> **Exercise**
Find the word "icon" in the data below and copy each line that holds it.

(Data for the task begins)

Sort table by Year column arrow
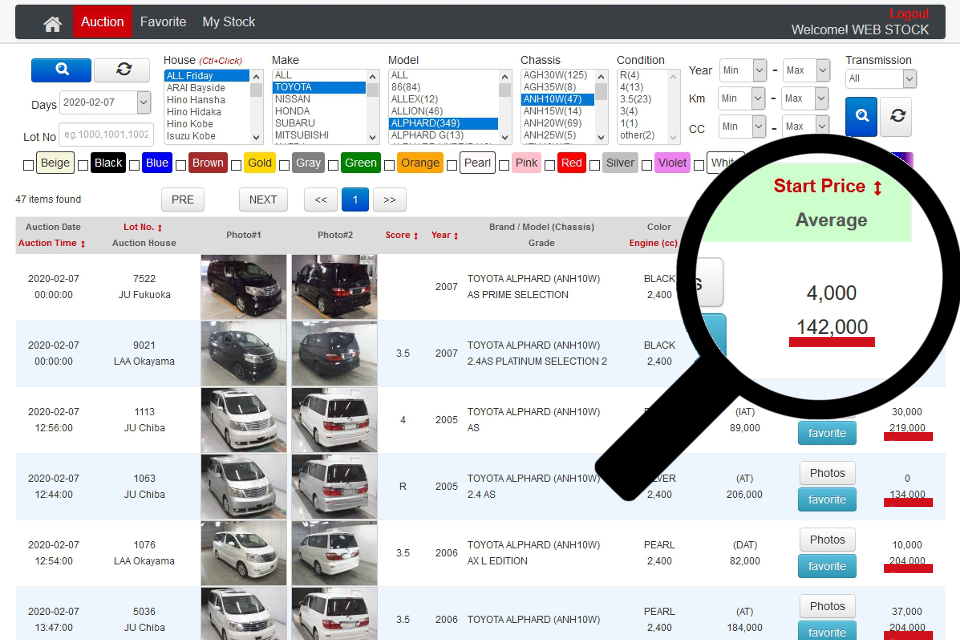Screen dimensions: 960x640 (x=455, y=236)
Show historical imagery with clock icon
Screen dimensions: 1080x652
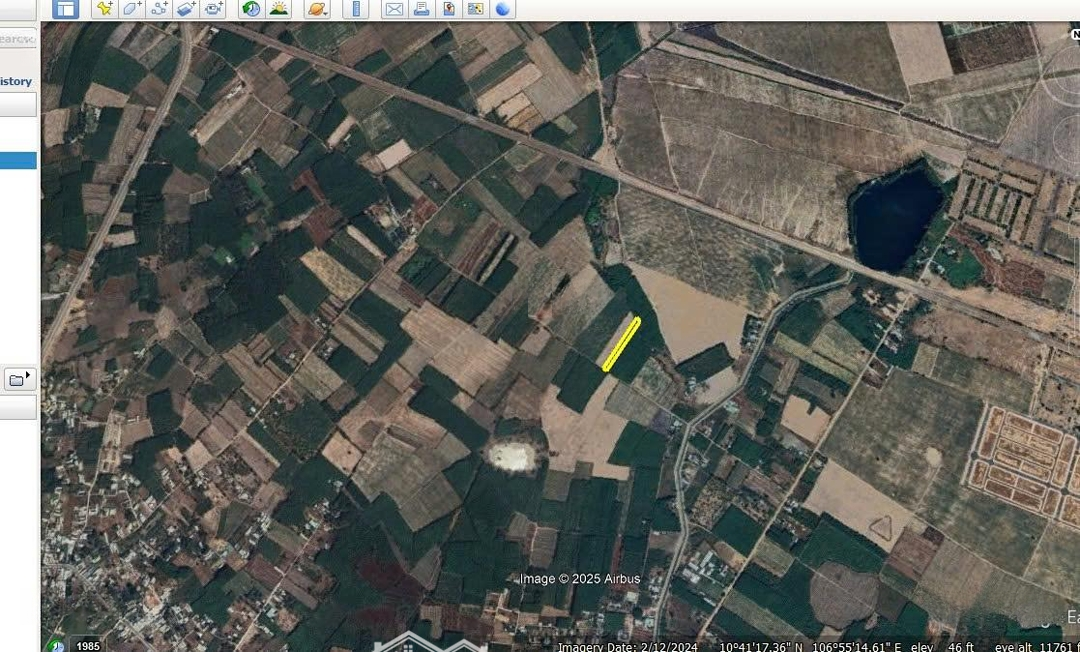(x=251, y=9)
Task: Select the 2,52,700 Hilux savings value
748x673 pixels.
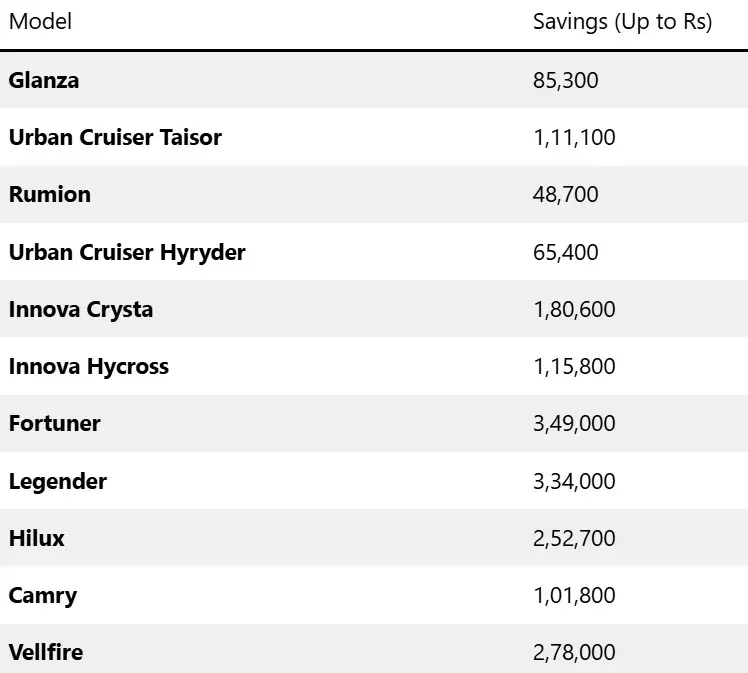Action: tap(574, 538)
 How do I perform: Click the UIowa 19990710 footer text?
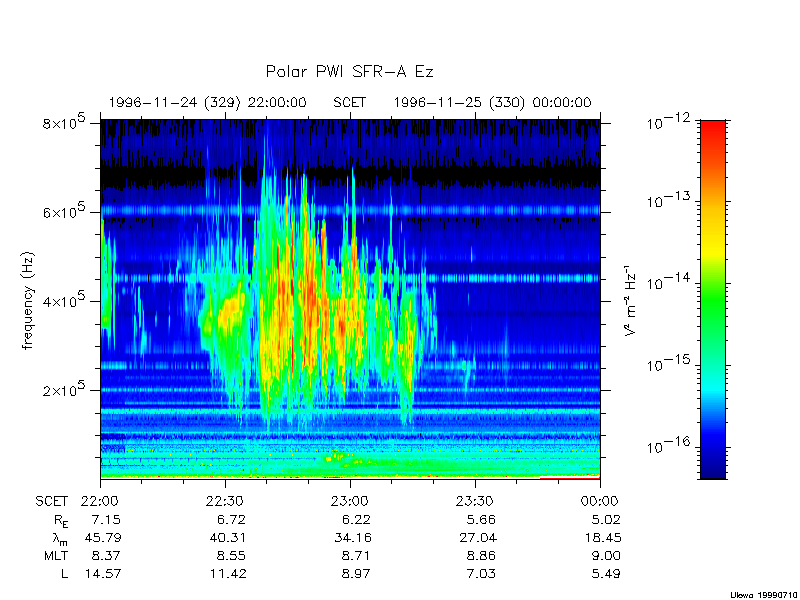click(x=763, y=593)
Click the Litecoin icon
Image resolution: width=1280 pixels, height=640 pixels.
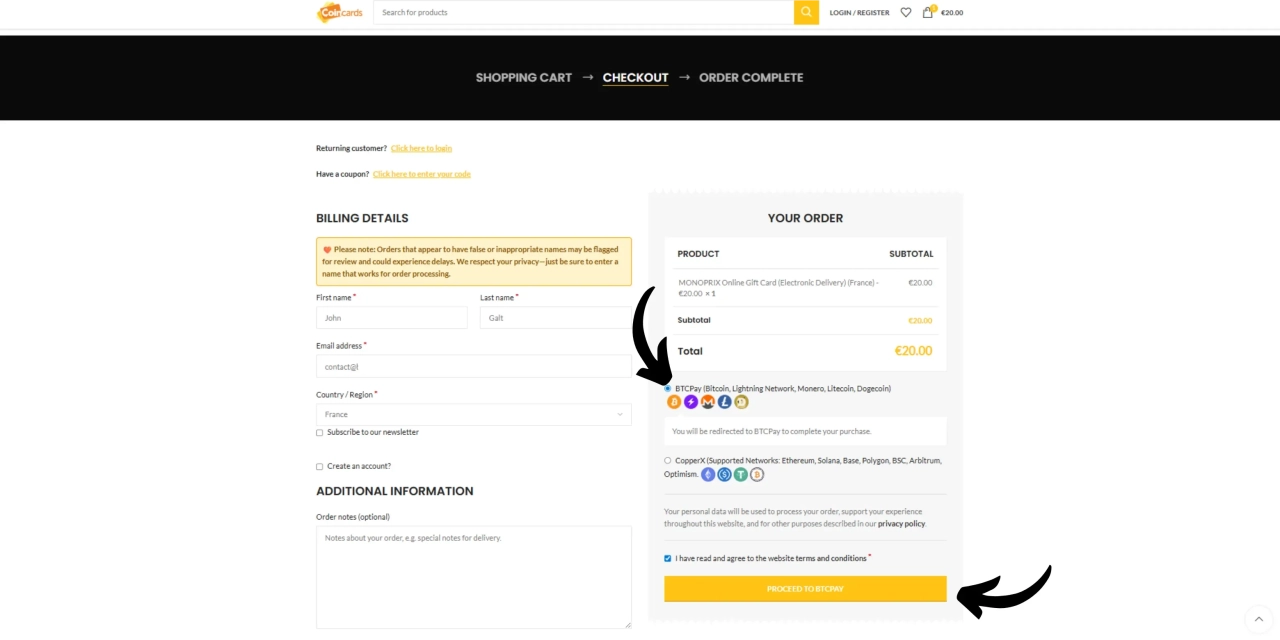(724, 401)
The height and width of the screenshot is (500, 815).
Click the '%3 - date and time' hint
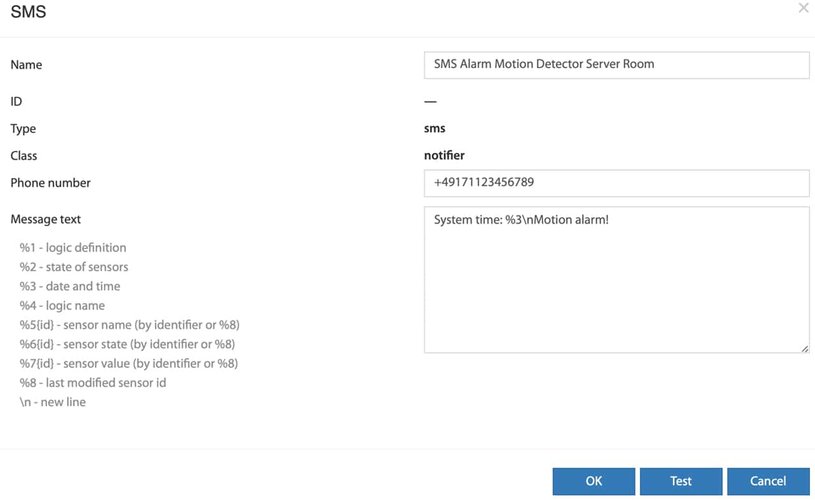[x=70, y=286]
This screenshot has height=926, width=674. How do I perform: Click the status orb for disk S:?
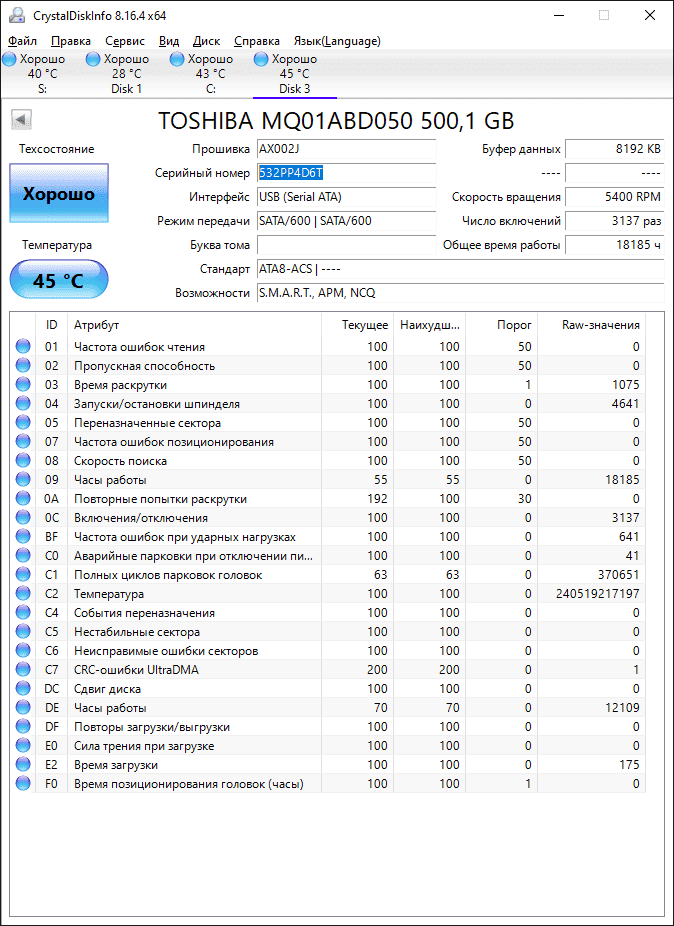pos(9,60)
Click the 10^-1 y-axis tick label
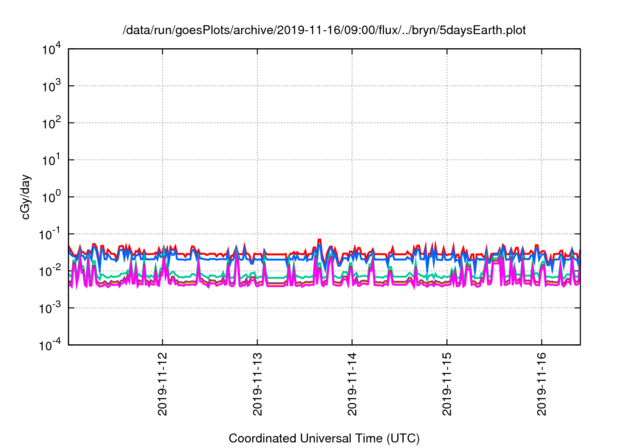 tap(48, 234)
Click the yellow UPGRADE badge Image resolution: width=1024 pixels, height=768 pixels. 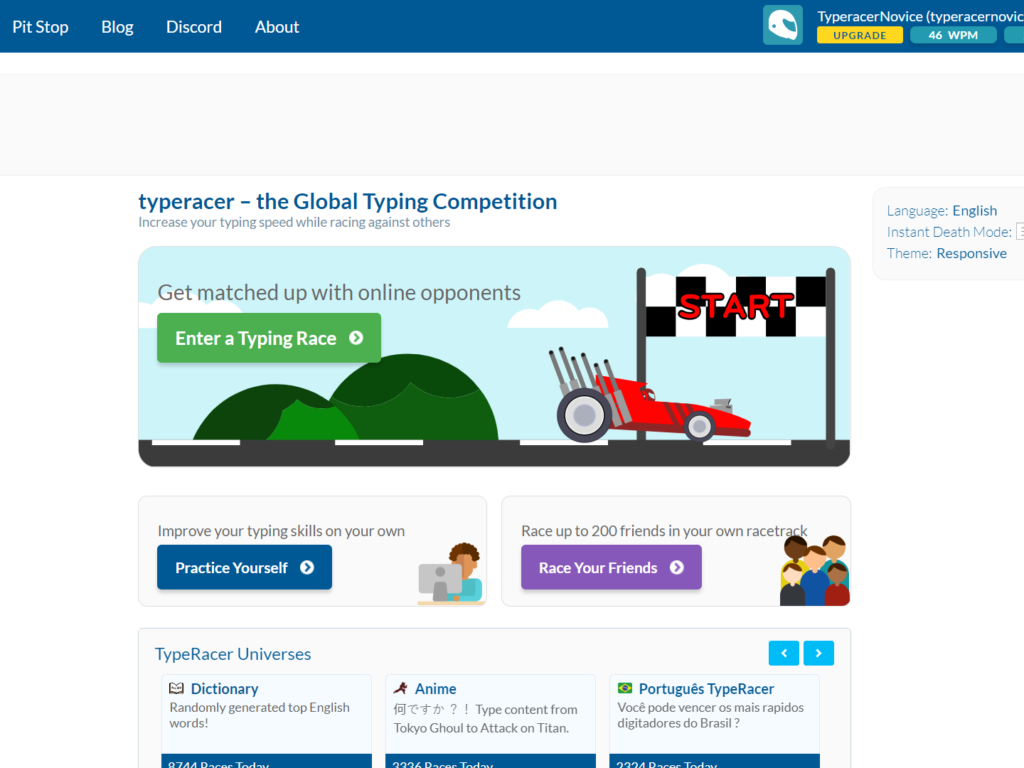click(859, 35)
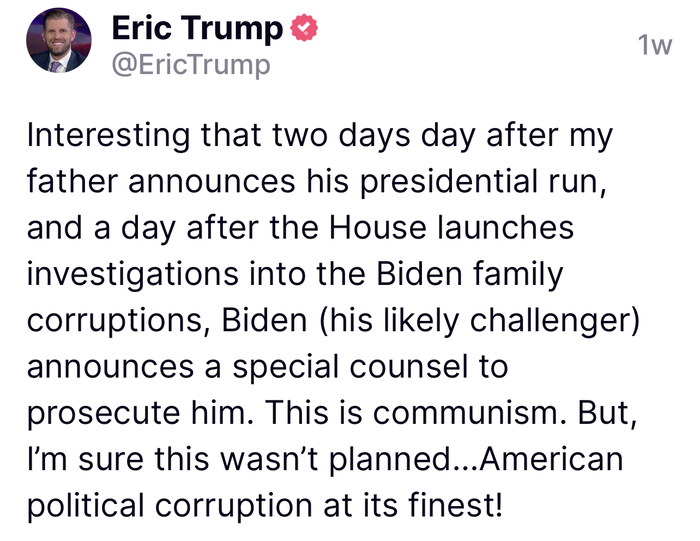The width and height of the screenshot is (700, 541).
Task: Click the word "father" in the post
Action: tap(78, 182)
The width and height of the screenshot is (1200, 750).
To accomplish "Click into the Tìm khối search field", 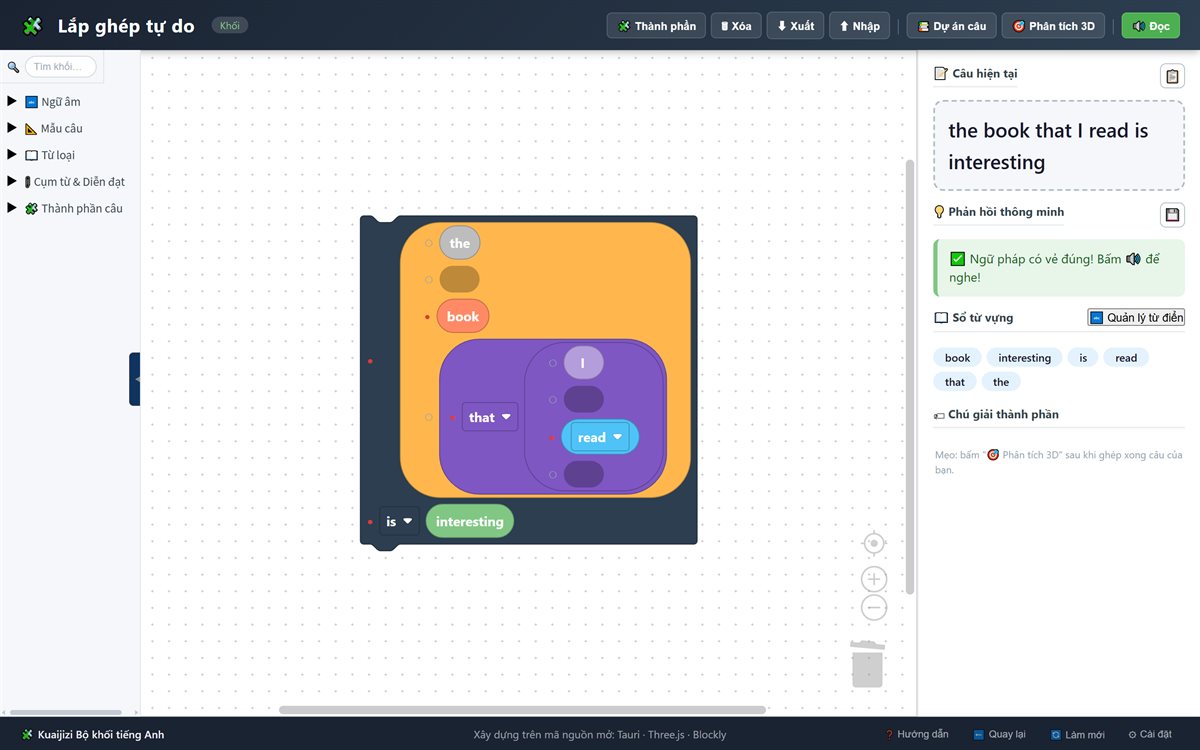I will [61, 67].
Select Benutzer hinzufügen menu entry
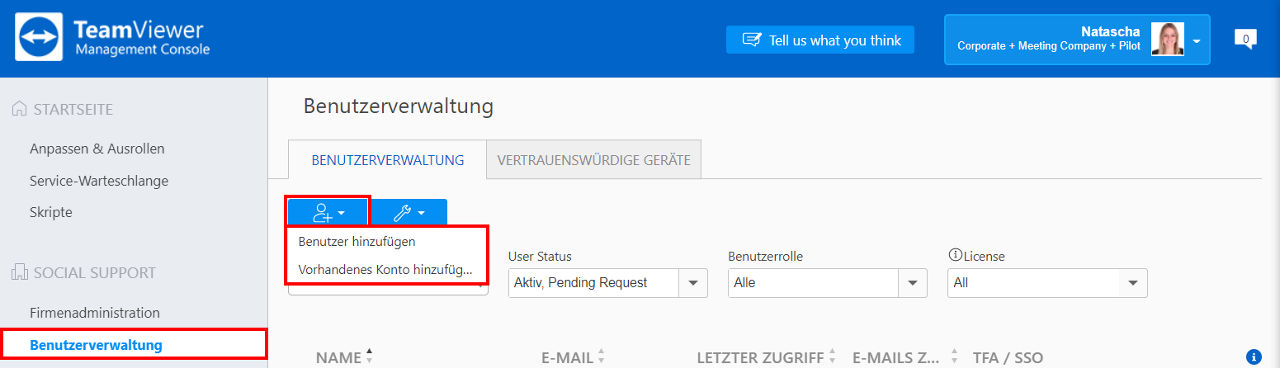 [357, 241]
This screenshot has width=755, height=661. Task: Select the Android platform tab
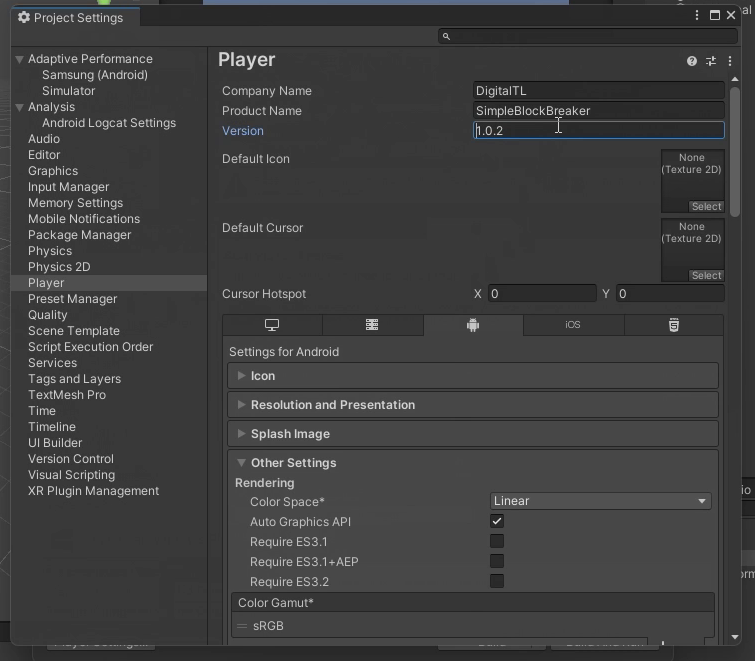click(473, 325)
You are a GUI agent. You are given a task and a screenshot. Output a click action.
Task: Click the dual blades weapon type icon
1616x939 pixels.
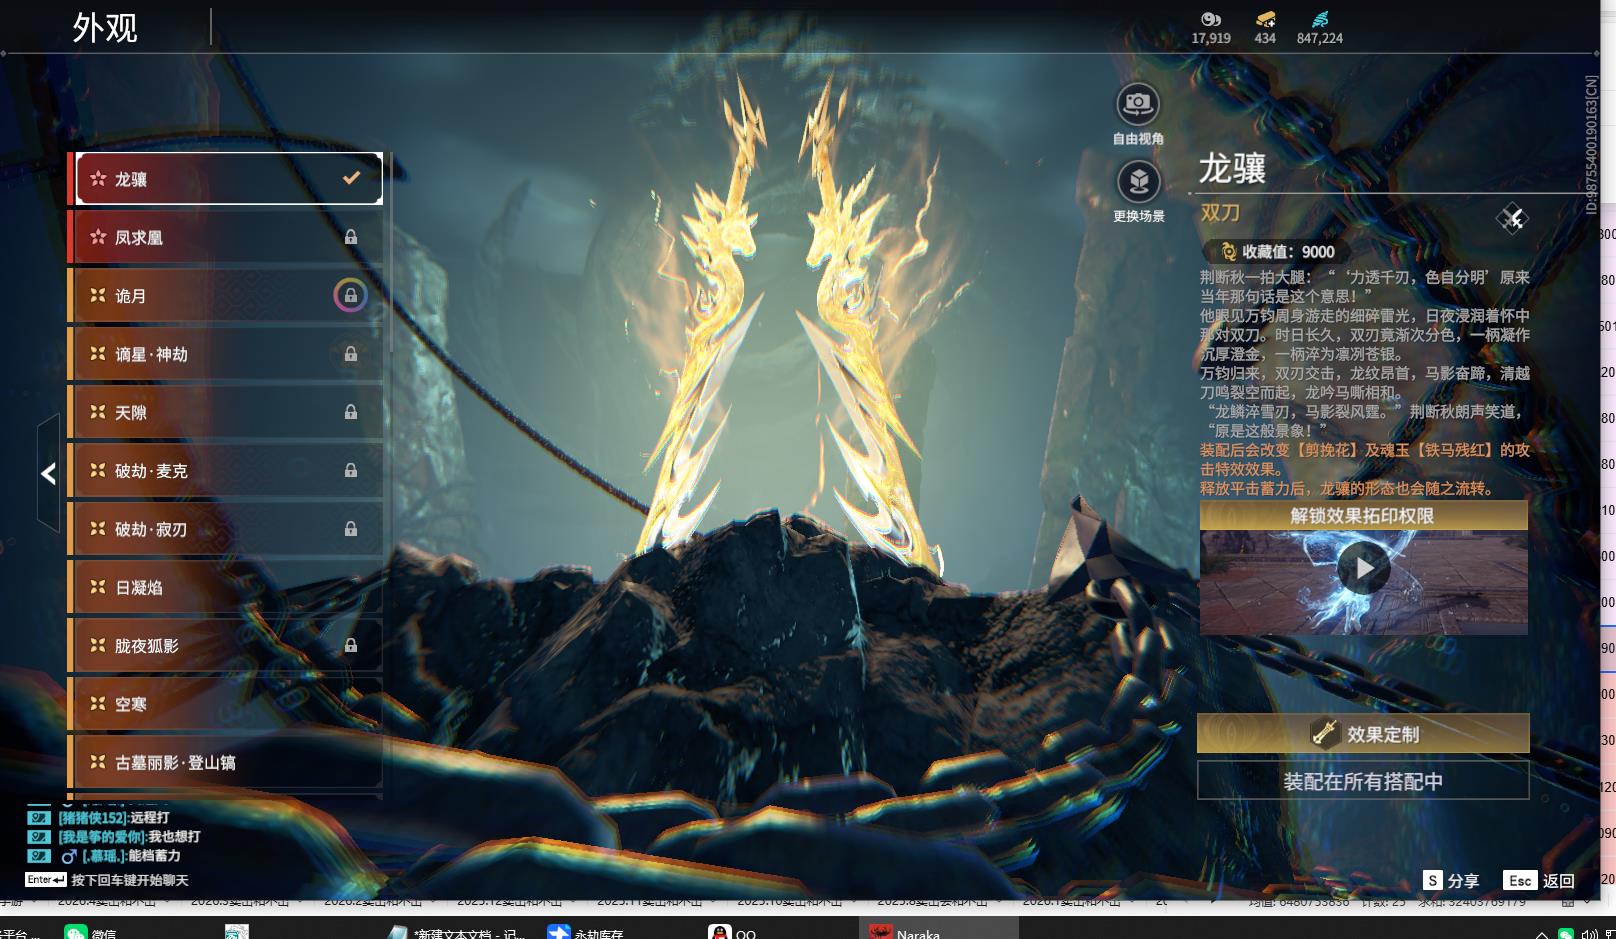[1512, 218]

(Data for the task ends)

> **Written solution**
Show historical imagery with clock icon
Click the Litecoin icon
Task: Click the dual blades weapon type icon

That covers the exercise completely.